Stored data:
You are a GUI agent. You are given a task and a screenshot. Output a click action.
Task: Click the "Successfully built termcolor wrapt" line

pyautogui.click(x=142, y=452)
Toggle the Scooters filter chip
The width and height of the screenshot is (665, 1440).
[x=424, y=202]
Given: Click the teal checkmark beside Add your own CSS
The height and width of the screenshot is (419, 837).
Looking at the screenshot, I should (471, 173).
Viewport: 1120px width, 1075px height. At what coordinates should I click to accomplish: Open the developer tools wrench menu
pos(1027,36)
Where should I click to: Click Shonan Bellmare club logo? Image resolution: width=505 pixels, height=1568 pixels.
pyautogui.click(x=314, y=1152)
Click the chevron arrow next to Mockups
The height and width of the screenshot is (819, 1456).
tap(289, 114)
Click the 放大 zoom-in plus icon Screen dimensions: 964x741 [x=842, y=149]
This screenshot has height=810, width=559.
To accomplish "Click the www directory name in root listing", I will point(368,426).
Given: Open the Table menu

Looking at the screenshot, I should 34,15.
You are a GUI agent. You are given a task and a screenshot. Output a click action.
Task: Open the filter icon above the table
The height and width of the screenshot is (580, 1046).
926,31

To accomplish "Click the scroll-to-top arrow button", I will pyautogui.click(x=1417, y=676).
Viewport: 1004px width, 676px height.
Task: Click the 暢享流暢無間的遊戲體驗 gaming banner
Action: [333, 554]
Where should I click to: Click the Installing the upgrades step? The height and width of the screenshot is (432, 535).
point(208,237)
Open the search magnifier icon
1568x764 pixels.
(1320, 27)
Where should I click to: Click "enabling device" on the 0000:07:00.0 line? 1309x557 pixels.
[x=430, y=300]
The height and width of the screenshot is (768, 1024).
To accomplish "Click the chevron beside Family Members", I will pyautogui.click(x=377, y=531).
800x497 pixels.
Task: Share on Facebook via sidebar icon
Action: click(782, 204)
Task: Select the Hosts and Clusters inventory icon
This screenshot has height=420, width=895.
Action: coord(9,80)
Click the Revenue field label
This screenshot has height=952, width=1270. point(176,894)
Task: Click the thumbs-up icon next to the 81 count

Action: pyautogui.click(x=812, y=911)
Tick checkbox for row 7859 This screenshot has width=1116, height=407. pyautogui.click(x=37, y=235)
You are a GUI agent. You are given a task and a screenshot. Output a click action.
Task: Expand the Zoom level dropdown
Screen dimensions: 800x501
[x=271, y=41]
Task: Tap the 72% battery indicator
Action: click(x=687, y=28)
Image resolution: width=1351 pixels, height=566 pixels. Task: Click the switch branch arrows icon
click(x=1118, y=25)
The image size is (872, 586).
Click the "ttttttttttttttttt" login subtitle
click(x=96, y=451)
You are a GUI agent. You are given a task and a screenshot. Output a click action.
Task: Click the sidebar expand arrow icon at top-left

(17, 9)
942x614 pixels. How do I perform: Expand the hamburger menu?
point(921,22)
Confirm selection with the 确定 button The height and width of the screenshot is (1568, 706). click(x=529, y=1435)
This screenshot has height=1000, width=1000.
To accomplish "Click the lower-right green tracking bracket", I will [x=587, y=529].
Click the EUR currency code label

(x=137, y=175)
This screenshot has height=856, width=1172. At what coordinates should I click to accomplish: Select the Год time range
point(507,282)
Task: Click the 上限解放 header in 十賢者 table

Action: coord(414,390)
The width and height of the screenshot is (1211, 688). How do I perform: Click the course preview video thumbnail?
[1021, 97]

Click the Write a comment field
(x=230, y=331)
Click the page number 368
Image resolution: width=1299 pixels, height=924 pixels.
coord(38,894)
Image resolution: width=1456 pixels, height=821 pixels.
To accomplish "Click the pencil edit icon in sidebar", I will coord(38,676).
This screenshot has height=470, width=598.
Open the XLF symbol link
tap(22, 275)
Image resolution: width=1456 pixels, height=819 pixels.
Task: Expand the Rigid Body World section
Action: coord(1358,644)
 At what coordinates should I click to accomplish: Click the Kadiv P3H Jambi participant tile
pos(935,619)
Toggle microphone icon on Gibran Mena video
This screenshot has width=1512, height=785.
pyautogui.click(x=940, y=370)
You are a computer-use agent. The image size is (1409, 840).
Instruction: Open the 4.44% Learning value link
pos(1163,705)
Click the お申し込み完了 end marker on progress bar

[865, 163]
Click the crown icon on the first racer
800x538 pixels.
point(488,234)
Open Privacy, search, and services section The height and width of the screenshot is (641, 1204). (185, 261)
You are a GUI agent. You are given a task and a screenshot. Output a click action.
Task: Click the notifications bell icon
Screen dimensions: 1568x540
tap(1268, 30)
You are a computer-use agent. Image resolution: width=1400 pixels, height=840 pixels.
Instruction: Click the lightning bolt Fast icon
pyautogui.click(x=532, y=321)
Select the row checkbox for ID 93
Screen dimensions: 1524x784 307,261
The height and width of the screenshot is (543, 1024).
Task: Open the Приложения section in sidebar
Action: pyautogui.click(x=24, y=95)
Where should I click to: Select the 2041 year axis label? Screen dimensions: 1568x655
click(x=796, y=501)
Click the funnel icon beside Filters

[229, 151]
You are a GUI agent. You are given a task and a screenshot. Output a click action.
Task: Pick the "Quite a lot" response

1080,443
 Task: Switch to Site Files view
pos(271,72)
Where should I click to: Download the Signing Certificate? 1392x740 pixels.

**Work to be completed**
Among the lines above, which ones hold the string "size"? Show them.

**Problem solution**
The image size is (872, 586).
You are a computer-use agent. The image size is (1409, 840).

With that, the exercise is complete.